DOLCEACQUA

Incastonato tra le vie del sale, il mare e la Provenza, DOLCEACQUA

è un comune italiano ligure nella provincia di Imperia con 2.078 abitanti; il significato popolare del nome del paese ‘acqua dolce’ deriva dal latino ‘villa dulciaca’ e dai celtici che l’avrebbero chiamata ‘dussaga’. La parte più antica di Dolceacqua detta ‘terra’ era dominata dal castello dei Doria costruito dai Conti di Ventimiglia nel secolo XII, diventato residenza signorile fortificata in periodo rinascimentale, parzialmente distrutto durante un episodio della guerra di successione austriaca e riportante ulteriori danni dal terremoto del 1887. Esaurito lo spazio disponibile per l’espansione, nella ‘terra’ gli edifici sono cresciuti in altezza arrivando a raggiungere i sei piani ad oggi angolo dove il tempo sembra essersi fermato. Le vie acciottolate dette ‘caruggi’

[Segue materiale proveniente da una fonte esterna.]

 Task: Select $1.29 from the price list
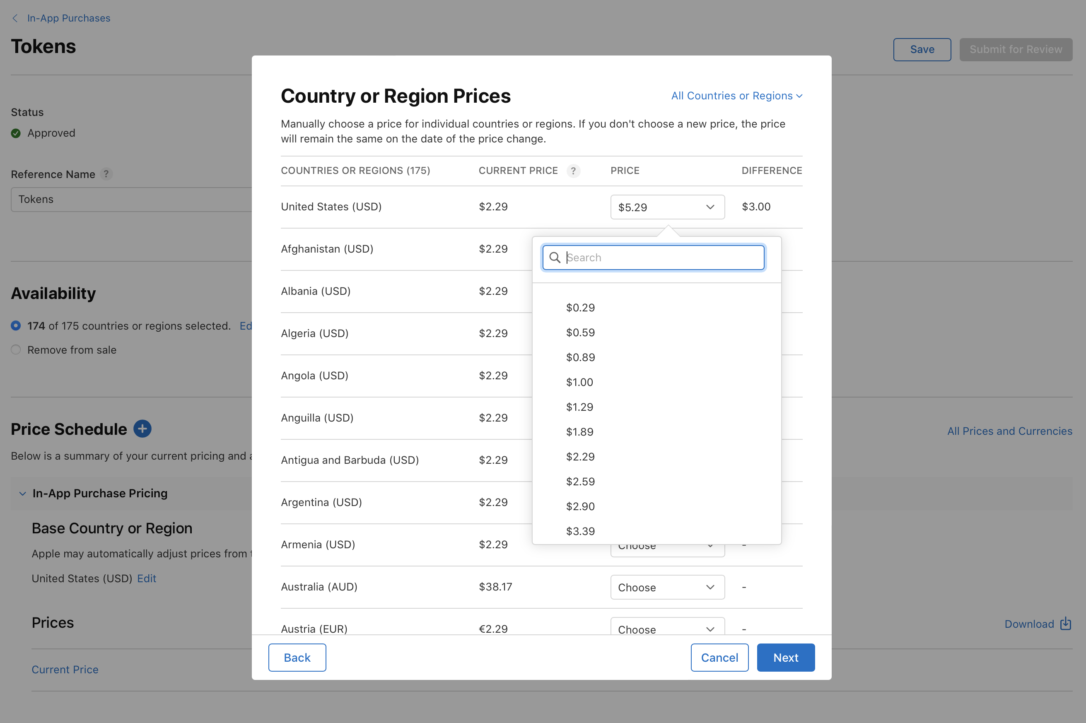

si arrampicano a monte o scivolano a valle intrecciandosi in stretti cunicoli. Monumenti d’interesse sono le Chiese di Sant’Antonio abate e di San Giorgio dove nella cripta sono conservate le tombe di Stefano e Giulio Doria. Il suggestivo ponte romano a schiena d’asino

che collega le due parti di Dolceacqua separate dal torrente Nervia, misura 33 metri. Nell”800 il pittore francese Monet ne fece il soggetto di alcuni suoi quadri,

a testimoniare il passaggio dell’artista nella città, la targa.

Tra le specialità di Dolceacqua, il fugasun

torta salata di pasta sfoglia e verdure tra cui zucchine e bietole, è chiamata anche torta verde.